The editors of Country Life, who knew which side their bread was buttered on, published the startling picture, and it's been a source of controversy ever since.

One theory is that the picture is a deliberate fraud created by double exposure. Joe Nickell, a writer for Skeptical Inquirer, author of two dozen books, and paranormal investigator with a Ph.D., believes that it is. On the other hand, why would Shira and Provand, who were experienced and respected professionals, create a fake ghost photograph? But ghost photographs in general have a credibility problem, because early photographers soon learned how to make double exposures and often used them to cheat people.

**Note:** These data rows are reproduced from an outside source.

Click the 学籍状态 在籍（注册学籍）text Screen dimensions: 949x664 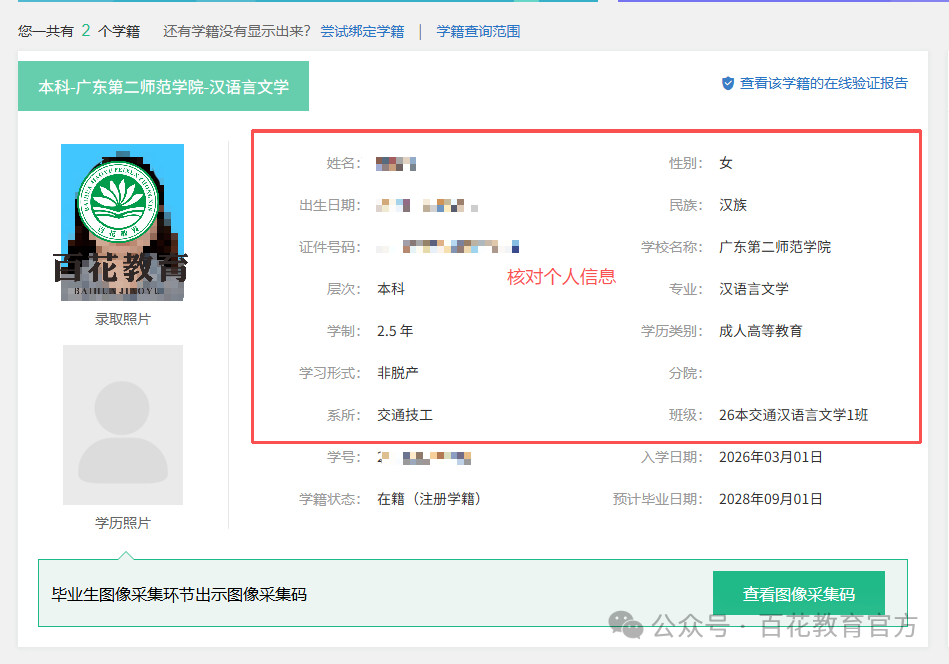click(x=429, y=499)
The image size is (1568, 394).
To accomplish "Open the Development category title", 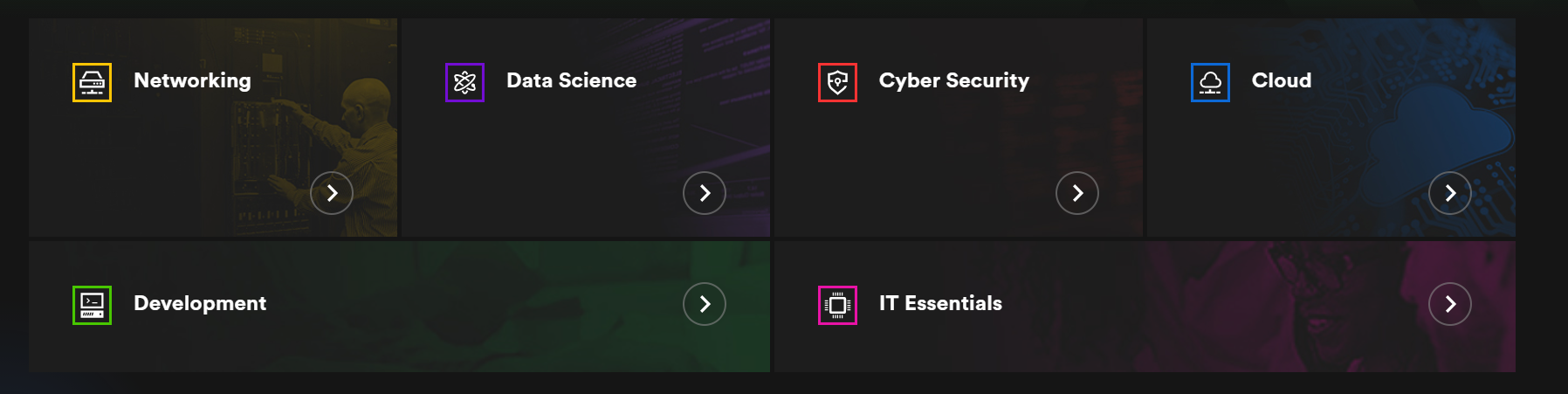I will 200,303.
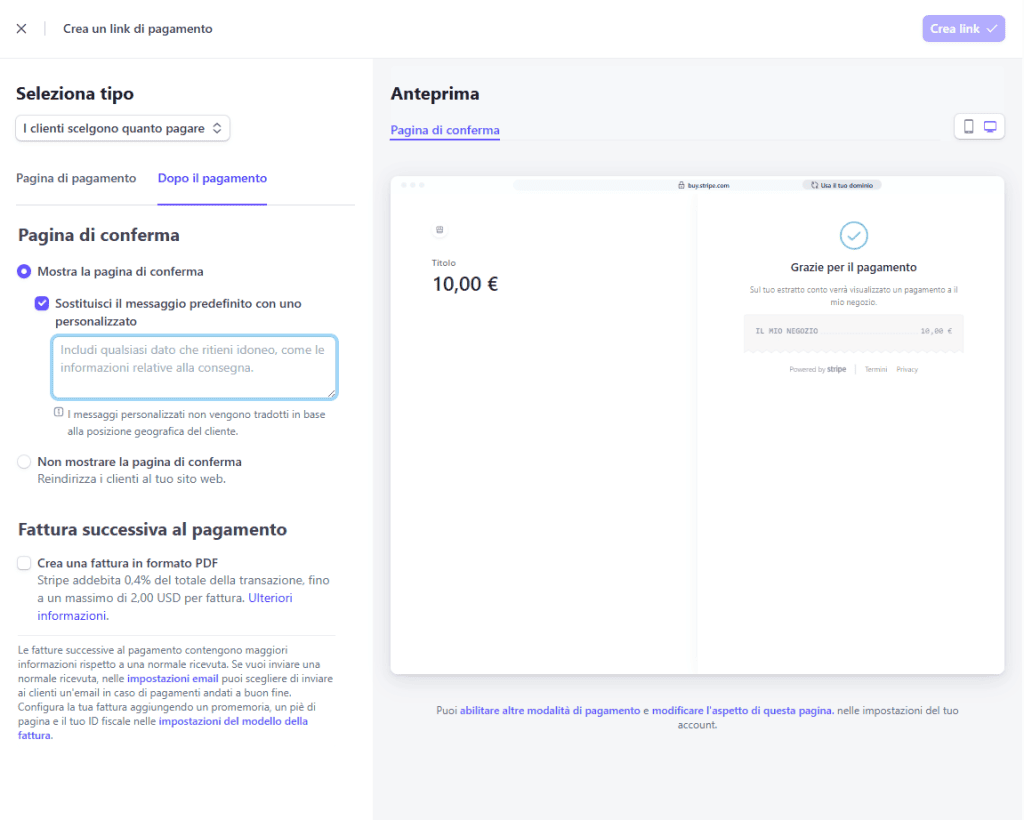Screen dimensions: 1024x820
Task: Select the Usa il tuo dominio badge
Action: 841,184
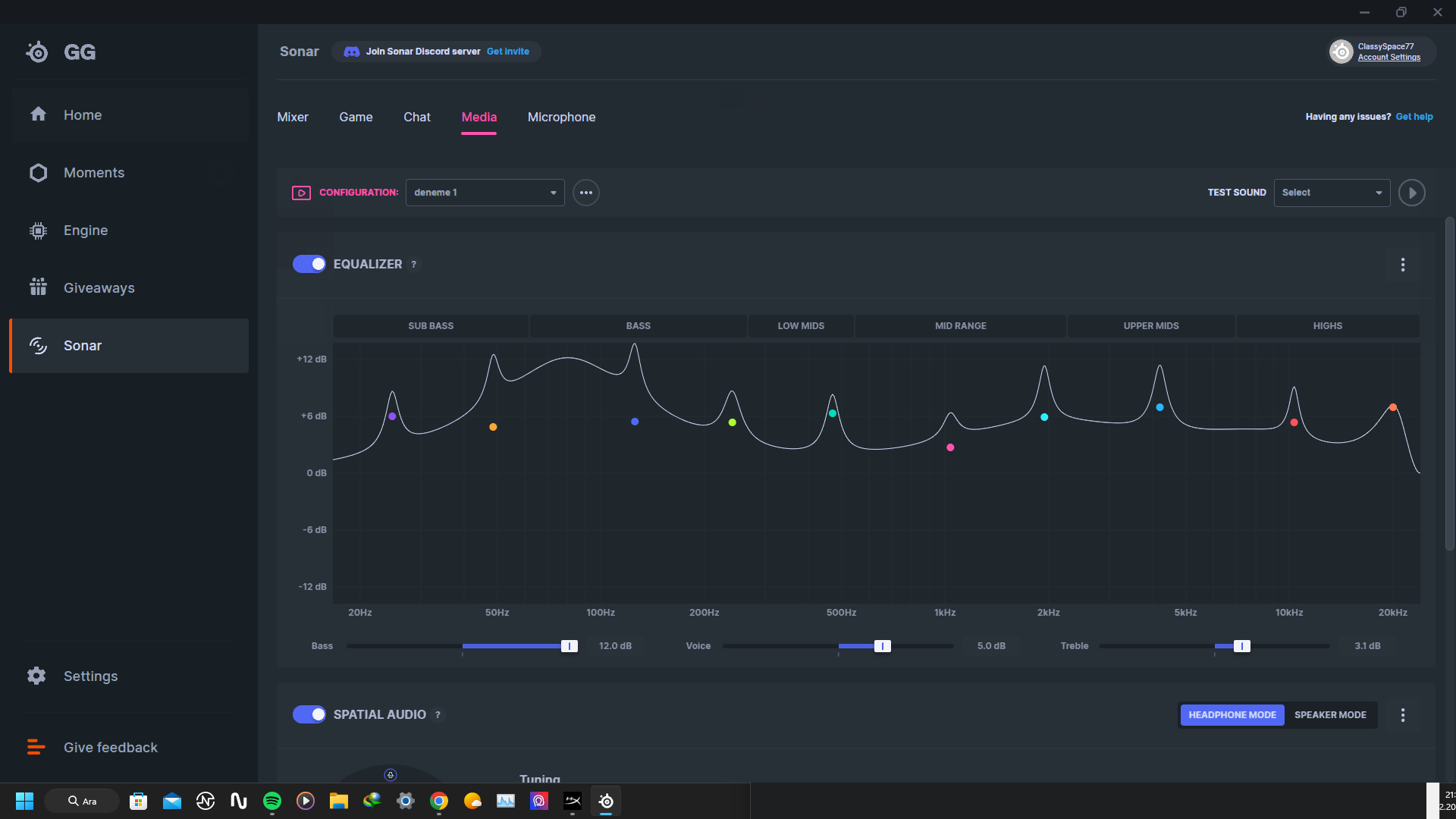Open the Equalizer options three-dot menu
This screenshot has width=1456, height=819.
click(1402, 264)
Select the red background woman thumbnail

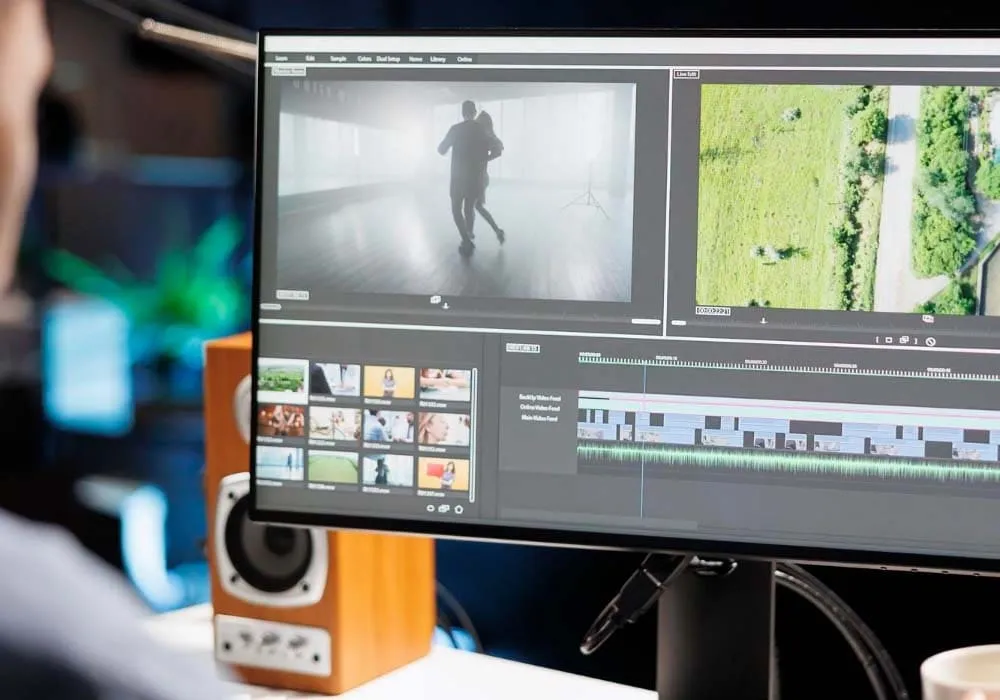444,472
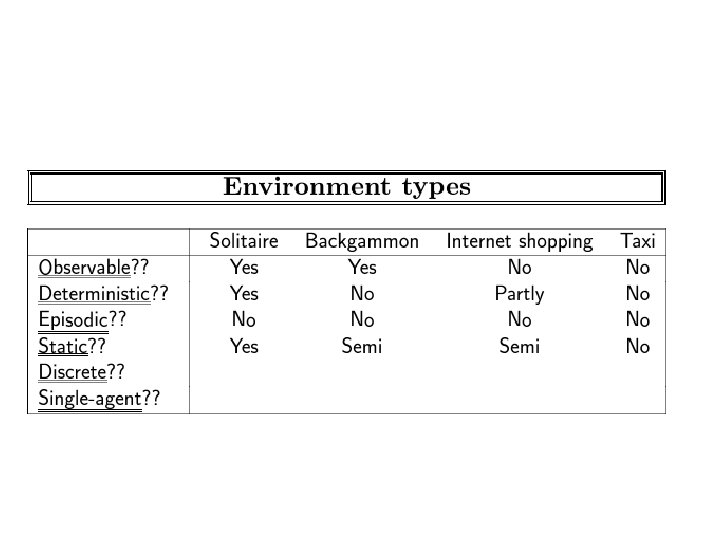Select the Episodic underlined link
The image size is (720, 540).
(x=73, y=320)
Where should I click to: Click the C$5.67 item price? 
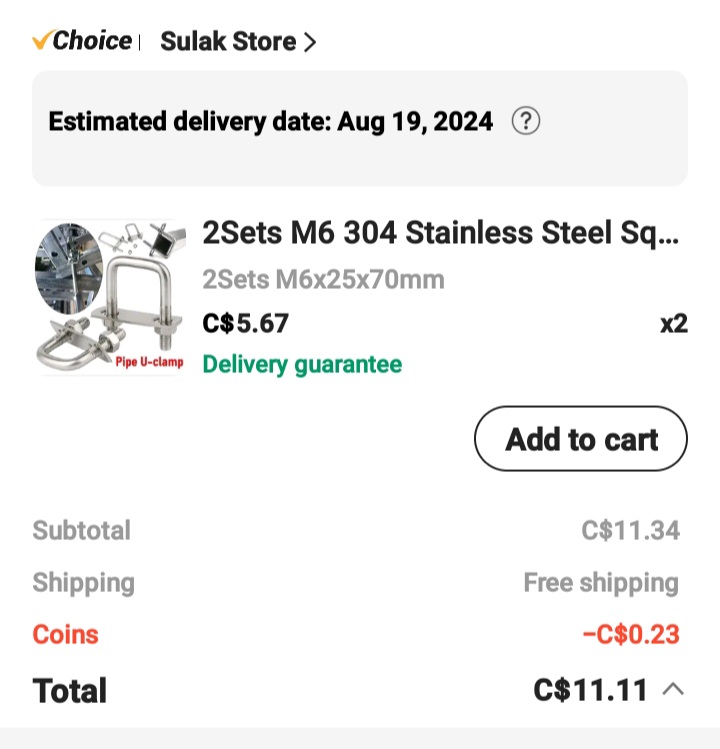click(x=245, y=324)
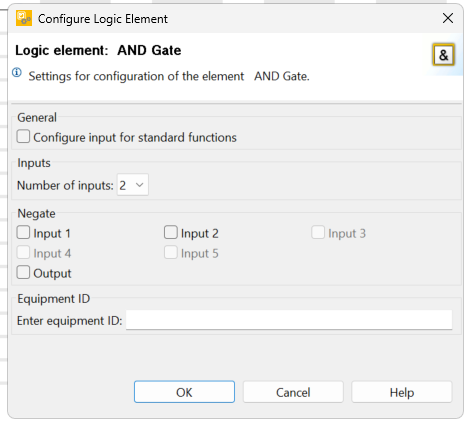Click the 'Logic element: AND Gate' heading
The image size is (469, 429).
(x=98, y=50)
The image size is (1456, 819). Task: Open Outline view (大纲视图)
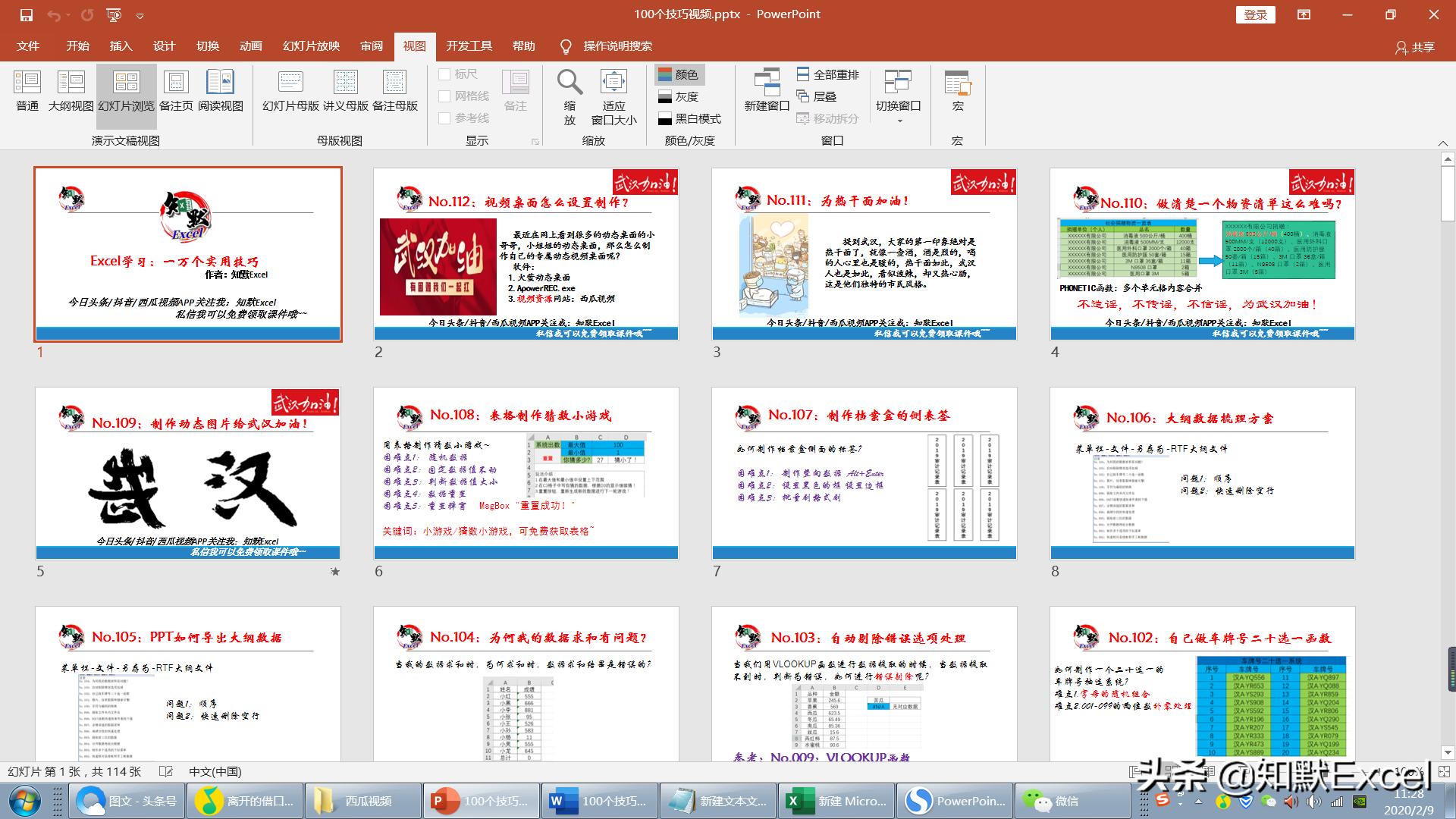tap(71, 90)
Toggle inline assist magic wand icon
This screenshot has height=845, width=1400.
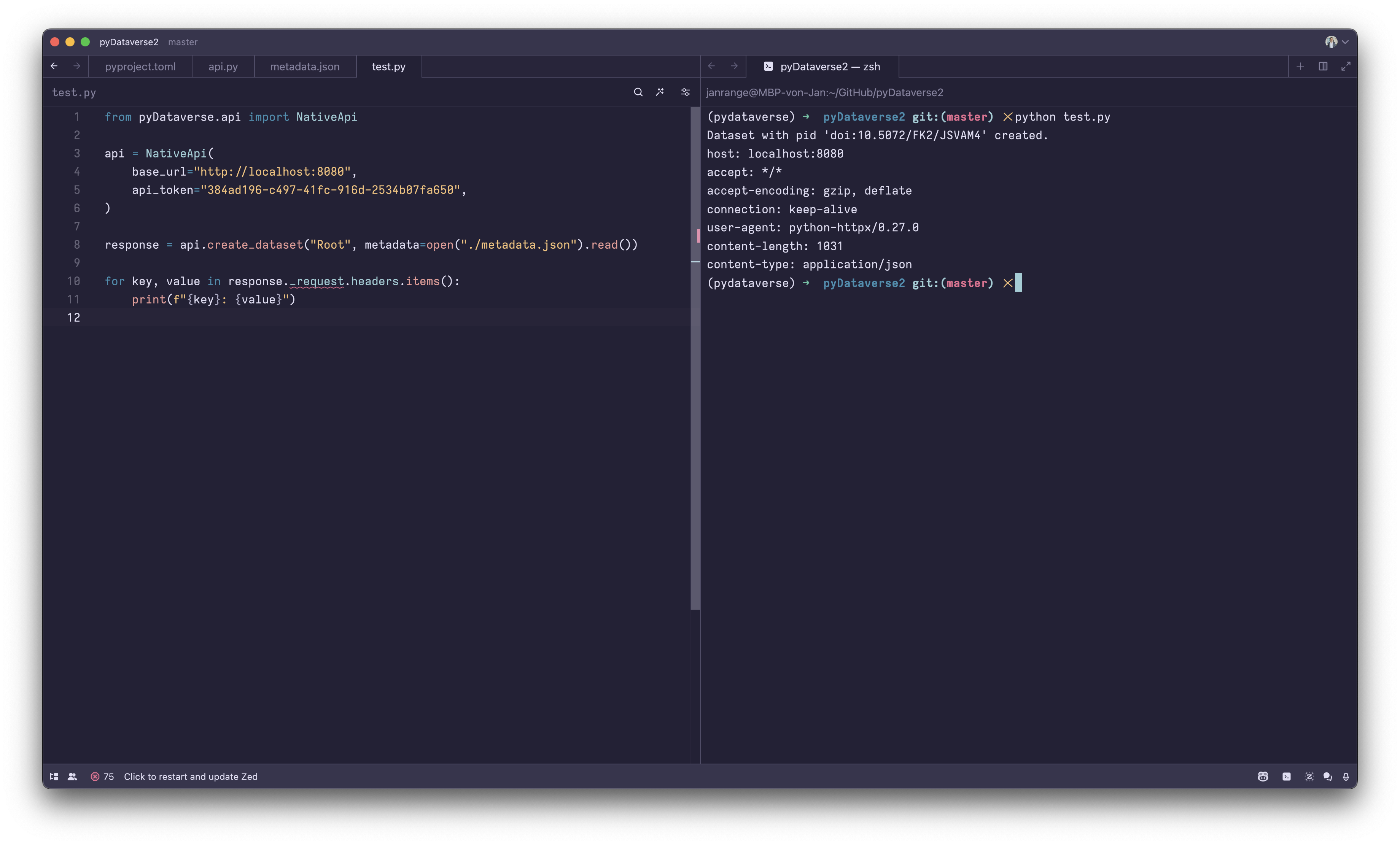coord(660,92)
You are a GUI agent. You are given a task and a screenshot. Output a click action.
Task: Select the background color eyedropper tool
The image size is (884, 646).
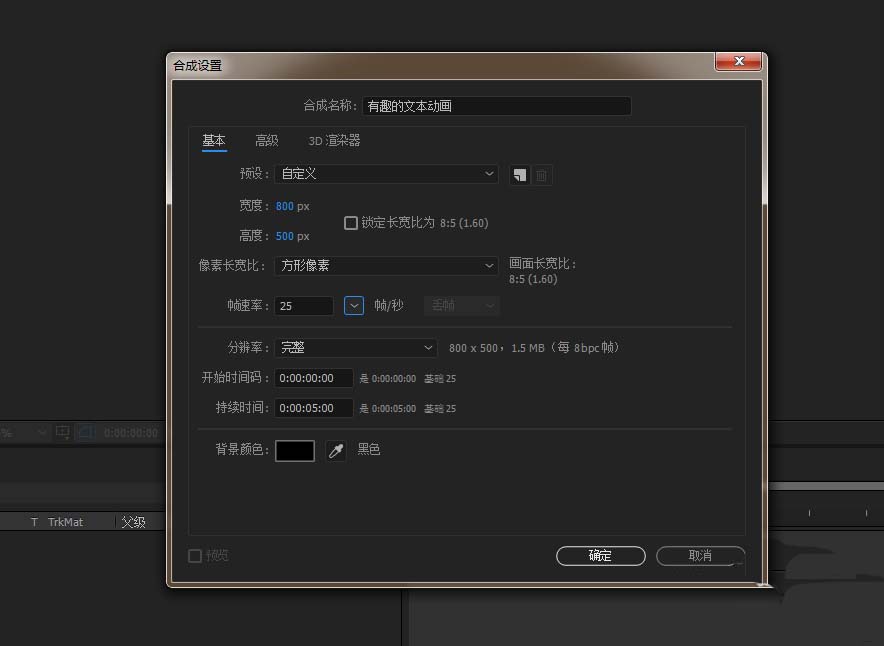pyautogui.click(x=336, y=450)
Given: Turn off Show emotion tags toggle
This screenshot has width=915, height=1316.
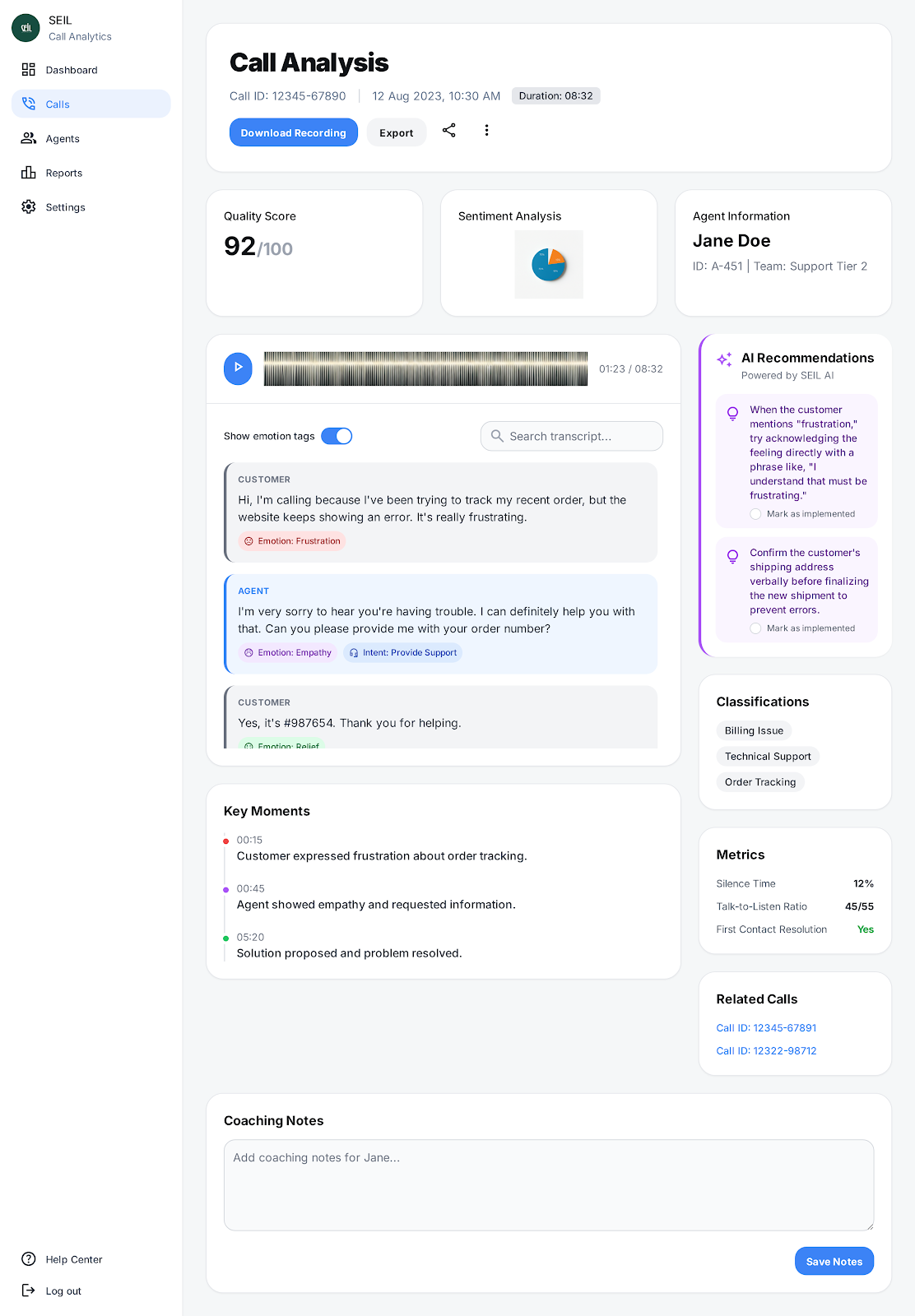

Another possibility is camera error. Ben Radford, writing in Skeptical Inquirer in 2006, said that, aside from hoaxes created by double exposure, ghost photos fall into two categories, indistinct shapes and orbs, and both can be created by camera error. One possibility is that the camera moved while Provand was taking the shot of the stairs. But then, why did Shira direct his attention to the stairs in the first place?

Is it even possible to tell if a photograph is a fake, an error, or a genuine ghost picture? "I don't believe that anyone is truly an expert in deciphering the difference between ghost and non-ghost photographs," Dale Kaczmarek, president of Ghost Trackers, says on www.ghostresearch,org.

In any case, Dorothy's life was surrounded by controversy that continues long after her death. It's hoped that she would find peace. But she appeared as late as the 1960's, when the late Marchioness of Townshend told author Dennis Bardens that she had seen the ghost several times.

So Dorothy may be around a while longer, and may even have her picture taken again.